> _Required work_
1. List every study that the passage on Tajima's D and PRNP cites by author and year, with each one named once.
2. Rewrite the paragraph of the passage on Tajima's D and PRNP that begins "Since Tajima's D and other related statistics" as a short bulleted list that keeps its main facts.
3. Carry on the passage on Tajima's D and PRNP, starting after its last sentence.

Since Tajima’s D and other related statistics for detecting the presence of selection are based on the frequency spectrum of all genetic variations, Kreitman and Di-Rienzo (2004) pointed out that an analysis of a subset of variations may constitute an ascertainment bias that may lead to a wrong conclusion, as exemplified by the study of Mead et al. (2003) on PRNP in which only more frequent variations were included. This notion was supported by a study of a selection of PRNP variations by Soldevila et al. (2005) in which all variations within a 2.4 kb region were included. In the latter study, Tajima’s D’s are generally negative and the smallest D was found in the East Asian population. However, the samples used in the study of Soldevila et al. (2005) were obtained from the HGDP-CEPH collection (Soldevila et al. 2005). It should be noted that the sample sizes for each population in the collection are small (http://www.cephb.fr/HGDP-CEPH-Panel) especially from East Asians (ten lymphoblastoid cell lines in most populations). Pooling of samples from different ethnic groups may generate a substructured population in which negative D values (Hammer et al. 2003) can be observed. Therefore, using the data of Soldevila et al. (2005) to support the notion of Kreitman and Di-Rienzo (2004) requires careful examination.

> _Data listing_
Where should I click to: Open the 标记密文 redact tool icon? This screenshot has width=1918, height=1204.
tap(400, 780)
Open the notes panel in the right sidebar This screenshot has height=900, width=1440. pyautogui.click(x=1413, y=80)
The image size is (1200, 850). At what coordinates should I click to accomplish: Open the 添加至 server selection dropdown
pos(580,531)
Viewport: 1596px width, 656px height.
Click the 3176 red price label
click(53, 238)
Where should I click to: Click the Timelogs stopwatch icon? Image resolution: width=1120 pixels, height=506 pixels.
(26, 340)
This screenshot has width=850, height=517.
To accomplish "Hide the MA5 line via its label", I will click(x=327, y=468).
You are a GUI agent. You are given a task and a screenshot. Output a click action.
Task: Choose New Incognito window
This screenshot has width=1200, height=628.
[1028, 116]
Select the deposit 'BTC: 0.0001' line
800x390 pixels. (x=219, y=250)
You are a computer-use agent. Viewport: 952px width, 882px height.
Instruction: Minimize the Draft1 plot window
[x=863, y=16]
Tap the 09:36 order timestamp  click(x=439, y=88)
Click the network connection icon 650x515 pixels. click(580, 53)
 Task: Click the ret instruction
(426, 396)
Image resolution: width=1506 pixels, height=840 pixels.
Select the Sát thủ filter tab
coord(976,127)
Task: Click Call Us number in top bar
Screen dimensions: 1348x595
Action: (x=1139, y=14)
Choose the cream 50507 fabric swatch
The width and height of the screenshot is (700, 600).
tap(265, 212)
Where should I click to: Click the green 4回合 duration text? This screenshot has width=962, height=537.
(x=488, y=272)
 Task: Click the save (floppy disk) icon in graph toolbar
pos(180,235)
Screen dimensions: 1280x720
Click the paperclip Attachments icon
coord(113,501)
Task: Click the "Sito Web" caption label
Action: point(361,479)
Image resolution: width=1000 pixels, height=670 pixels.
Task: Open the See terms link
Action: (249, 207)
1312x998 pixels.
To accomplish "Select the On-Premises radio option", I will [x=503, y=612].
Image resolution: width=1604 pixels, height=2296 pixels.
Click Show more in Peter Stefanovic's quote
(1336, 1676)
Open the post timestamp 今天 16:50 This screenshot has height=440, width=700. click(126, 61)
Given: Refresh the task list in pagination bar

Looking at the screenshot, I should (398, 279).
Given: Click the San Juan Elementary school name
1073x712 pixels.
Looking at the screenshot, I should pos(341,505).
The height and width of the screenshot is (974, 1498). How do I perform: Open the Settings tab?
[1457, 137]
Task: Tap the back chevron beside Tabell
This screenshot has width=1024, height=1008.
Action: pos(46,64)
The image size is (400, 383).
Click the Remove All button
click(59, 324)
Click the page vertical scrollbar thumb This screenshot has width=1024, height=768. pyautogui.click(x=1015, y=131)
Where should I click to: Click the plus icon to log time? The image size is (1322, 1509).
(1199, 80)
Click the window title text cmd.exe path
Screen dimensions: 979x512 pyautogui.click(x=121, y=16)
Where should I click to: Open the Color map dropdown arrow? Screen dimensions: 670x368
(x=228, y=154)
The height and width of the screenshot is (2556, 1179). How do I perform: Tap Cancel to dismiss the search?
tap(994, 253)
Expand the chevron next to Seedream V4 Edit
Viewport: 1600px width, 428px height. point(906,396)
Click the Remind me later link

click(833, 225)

> _Numbered responses_
1.
- Kreitman and Di-Rienzo (2004)
- Mead et al. (2003)
- Soldevila et al. (2005)
- Hammer et al. (2003)

2.
- Kreitman and Di-Rienzo (2004) noted that Tajima's D and related selection statistics rely on the frequency spectrum of all genetic variations. Analyzing only a subset of variations may therefore introduce ascertainment bias and lead to a wrong conclusion.
- Mead et al. (2003) illustrates this problem: their PRNP study included only the more frequent variations.
- Soldevila et al. (2005) supported this view by including all variations within a 2.4 kb PRNP region. Their Tajima's D values were generally negative, and the smallest was in the East Asian population.
- Their samples came from the HGDP-CEPH collection, which has small sample sizes per population, especially for East Asians (ten lymphoblastoid cell lines in most populations).
- Pooling samples from different ethnic groups can create a substructured population in which negative D values appear (Hammer et al. 2003).
- Using the Soldevila et al. (2005) data to support Kreitman and Di-Rienzo (2004) therefore requires careful examination.

3.
In this study, we showed a negative Tajima’s D value in a 15 kb segment encompassing the entire genomic region of PRNP in a natural population. Our result therefore constitutes stronger support of Kreitman’s notion since (1) we studied a natural population instead of a substructured sample, (2) our sample size is larger, and (3) a much larger segment was surveyed. However, our observation does not preclude the possible absence of a driving force for balancing selection in East Asia, although the difference between our observation and the marginally significant presence of balancing selection suggested by Mead et al. (2003) underscores the necessity of using larger samples and all segregating sites in the analysis.

We also examined the possibility of selection using several different approaches including Fu and Li’s D (Fu and Li 1993) and reduced median networks (Forster et al. 2001). In either case, our observations are inconsistent with the hypothesis of balancing selection, at least in Chinese.